The PCA57 was used by Digital in its AlphaPC 164RX motherboard.

==Chipsets==
Digital and VLSI Technology developed chipsets for the 21164 and its derivatives. Digital also developed custom application-specific integrated circuit (ASICs) for use in the high-end models of their AlphaServer family such as the AlphaServer 8200 and 8400.

===21171===
The 21171, also known as Alcor, was the first chipset for the 21164, introduced in January 1995 alongside the microprocessor it supports. It was developed and fabricated by Digital. The 21171 is an upgraded DECchip 21071 modified to support the new system bus protocol the 21164 uses.
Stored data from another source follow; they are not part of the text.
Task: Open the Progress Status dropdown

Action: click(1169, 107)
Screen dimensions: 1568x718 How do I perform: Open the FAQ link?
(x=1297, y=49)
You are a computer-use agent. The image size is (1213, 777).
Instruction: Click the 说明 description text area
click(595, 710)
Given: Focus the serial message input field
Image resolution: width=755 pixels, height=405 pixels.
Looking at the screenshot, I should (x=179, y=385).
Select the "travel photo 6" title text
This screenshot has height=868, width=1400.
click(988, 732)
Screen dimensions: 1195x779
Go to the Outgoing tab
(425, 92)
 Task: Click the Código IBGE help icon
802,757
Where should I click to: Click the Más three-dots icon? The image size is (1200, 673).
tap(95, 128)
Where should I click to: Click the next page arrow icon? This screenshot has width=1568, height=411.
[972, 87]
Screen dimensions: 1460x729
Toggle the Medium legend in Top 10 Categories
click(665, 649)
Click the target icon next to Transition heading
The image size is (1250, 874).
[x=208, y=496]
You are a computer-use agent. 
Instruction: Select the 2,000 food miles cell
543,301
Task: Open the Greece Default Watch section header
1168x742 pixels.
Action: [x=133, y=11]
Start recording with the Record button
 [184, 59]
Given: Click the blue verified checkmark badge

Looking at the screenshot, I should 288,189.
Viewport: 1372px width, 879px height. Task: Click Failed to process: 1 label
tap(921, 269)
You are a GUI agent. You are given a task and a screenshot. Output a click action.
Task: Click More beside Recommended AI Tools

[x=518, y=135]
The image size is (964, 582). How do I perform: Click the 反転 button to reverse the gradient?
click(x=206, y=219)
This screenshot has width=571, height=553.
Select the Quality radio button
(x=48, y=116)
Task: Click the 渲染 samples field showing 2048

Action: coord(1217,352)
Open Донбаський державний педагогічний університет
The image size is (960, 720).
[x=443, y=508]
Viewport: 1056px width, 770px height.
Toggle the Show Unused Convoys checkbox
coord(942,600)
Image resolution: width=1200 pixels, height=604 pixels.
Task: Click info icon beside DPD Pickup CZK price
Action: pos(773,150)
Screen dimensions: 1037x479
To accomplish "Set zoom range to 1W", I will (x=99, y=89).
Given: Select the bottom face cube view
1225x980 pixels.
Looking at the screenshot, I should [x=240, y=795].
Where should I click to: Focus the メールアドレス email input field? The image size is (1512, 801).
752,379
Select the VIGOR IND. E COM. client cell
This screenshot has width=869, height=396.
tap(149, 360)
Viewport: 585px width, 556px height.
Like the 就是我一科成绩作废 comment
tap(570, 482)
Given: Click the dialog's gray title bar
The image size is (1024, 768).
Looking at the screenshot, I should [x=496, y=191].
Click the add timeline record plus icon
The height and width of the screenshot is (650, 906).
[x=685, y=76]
It consisted of a control chip that contained the memory and PCI controllers, and four data slice chips that interfaced the 256-bit memory bus and PCI bus to the system bus. The 21171 provides a 64-bit wide PCI bus that runs at 33 MHz.

===21172===
The 21172, also known as Alcor2, was an updated 21171 that supported the 21164A.

===Pyxis===
The Pyxis chipset, also known as the 21174, supported the 21164A and 21164PC microprocessors. Unlike previous chipsets, it was designed for low-cost systems. As a result, it was a single-chip design packaged in a 474-contact ceramic ball grid array (CBGA) instead of multiple packages. It was subsequently used in cost-sensitive applications such as entry-level workstations (Digital Personal Workstation a-Series) and motherboards such as the AlphaPC 164LX and 164SX. When it was introduced, the 21174 was priced at US$142 in quantities of 1,000.

The 21174 contains a memory controller and PCI controller. The memory controller supported up to 512 MB of synchronous dynamic random access memory (SDRAM) and accesses it via a 128-bit memory bus. The memory can be either ECC or parity protected. The PCI controller provided a PCI or PCI-X bus.

===Polaris===
Polaris is a system controller developed by VLSI Technology for personal computers that supports the 21164A and 21164PC microprocessors. Polaris was announced on 16 June 1997. It supports up to 768 MB of EDO DRAM or up to 512 MB of SDRAM. The memory is accessed via a 128-bit bus. It provides a 32-bit, 33 MHz PCI bus for I/O.

Users of Polaris included Digital, for its AlphaPC 164RX motherboard.